On the afternoon of March 16, Corrie received an urgent call from ISM activists telling her to rush to the home of Samir Nasrallah, a pharmacist who lived with his wife and three children near the Egyptian border in Rafah. Israel Defense Forces (IDF) troops were in the process of destroying homes in the area and ISM activists feared the Nasrallah's residence was next, as it was one of the few houses left standing in the area.
Corrie hurried to the home, clad in a fluorescent orange jacket and carrying a megaphone. As the IDF's American-made Caterpillar D9R armored bulldozer approached Nasrallah's home, Corrie stood in its path and was fatally injured. She was rushed to a nearby hospital, where she died.

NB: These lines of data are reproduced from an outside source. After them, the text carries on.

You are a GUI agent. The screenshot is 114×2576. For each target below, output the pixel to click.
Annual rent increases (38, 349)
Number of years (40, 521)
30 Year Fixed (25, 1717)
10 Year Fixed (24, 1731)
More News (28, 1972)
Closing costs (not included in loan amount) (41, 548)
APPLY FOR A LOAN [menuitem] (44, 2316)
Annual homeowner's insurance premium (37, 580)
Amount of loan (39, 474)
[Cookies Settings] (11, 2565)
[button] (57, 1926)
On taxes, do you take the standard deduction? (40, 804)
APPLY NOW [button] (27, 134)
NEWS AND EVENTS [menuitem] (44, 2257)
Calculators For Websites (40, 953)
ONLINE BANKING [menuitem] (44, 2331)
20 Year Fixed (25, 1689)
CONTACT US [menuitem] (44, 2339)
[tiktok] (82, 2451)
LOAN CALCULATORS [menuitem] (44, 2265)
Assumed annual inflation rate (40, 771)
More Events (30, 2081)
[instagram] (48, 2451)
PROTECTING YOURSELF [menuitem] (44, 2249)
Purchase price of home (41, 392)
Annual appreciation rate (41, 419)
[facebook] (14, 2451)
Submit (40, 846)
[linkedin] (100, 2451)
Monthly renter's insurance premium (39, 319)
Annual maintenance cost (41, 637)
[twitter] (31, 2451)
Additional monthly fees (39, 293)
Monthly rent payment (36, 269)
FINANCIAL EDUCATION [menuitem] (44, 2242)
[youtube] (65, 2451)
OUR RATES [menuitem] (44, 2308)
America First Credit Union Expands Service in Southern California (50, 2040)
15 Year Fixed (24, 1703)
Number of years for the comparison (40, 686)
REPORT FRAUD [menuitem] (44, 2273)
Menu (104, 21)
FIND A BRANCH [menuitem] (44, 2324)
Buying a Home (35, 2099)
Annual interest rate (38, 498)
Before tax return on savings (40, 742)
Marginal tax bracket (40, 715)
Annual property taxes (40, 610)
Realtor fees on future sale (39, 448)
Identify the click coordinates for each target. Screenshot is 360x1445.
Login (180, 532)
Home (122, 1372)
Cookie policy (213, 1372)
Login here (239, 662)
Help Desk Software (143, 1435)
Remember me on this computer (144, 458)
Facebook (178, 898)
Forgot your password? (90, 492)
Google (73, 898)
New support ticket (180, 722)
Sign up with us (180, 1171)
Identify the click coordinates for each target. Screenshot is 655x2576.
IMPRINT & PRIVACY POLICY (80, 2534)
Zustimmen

Corrie was not the last ISM activist to be killed or seriously wounded by Israeli forces. A month after her death, 21-year-old British student Tom Hurndall was shot in the head by an IDF sniper as he attempted to rescue Palestinian children from an Israeli tank that was firing in their direction. The shooting left Hurndall in a coma; he died nine months later in a London hospital.
IDF officials denied intentionally killing Corrie, despite court testimony from army officers that Corrie and other activists were legitimate military targets who were "doomed to death" for resisting Israeli occupation forces.
An IDF investigation concluded that Corrie had not been crushed to death by the bulldozer, despite an Israeli autopsy that concluded her death was caused by "pressure on the chest with fractures of the ribs and vertebrae of the dorsal spinal column and scapulas, and tear wounds in the right lung."
The IDF called Corrie's death a "regrettable accident" while blaming the ISM activists for their own harm because by "placing themselves in a combat zone."
Efforts in the United States by Corrie's family, activist groups, and U.S. Rep. Brian Baird (D-Wash.) to achieve accountability and justice for Corrie bore no fruit.
While Corrie once wrote that she felt protected by "the difficulties the Israeli army would face if they shot an unarmed U.S. citizen," there were no such difficulties, just as there were no repercussions after Israeli warplanes killed 34 American sailors and wounded 173 others during a 1967 attack on the USS Liberty—an attack numerous top U.S. officials believe was deliberate.
In 2012, an Israeli court ruled against Corrie's parents, who had sued the IDF, with the judge claiming the activist's death was the "result of an accident she brought upon herself."
Former U.S. President Jimmy Cartercondemned the ruling as a confirmation of the "climate of impunity which facilitates Israeli human rights violations."
"Rachel's case was cast aside by Israel's colonial courts. But Rachel won," Abu Artema wrote Thursday. "She became a worldwide symbol of freedom and a source of inspiration for everyone who dreams of a world of justice and peace."
"Israel may have killed her," he added, "but Rachel Corrie lives on in all of us."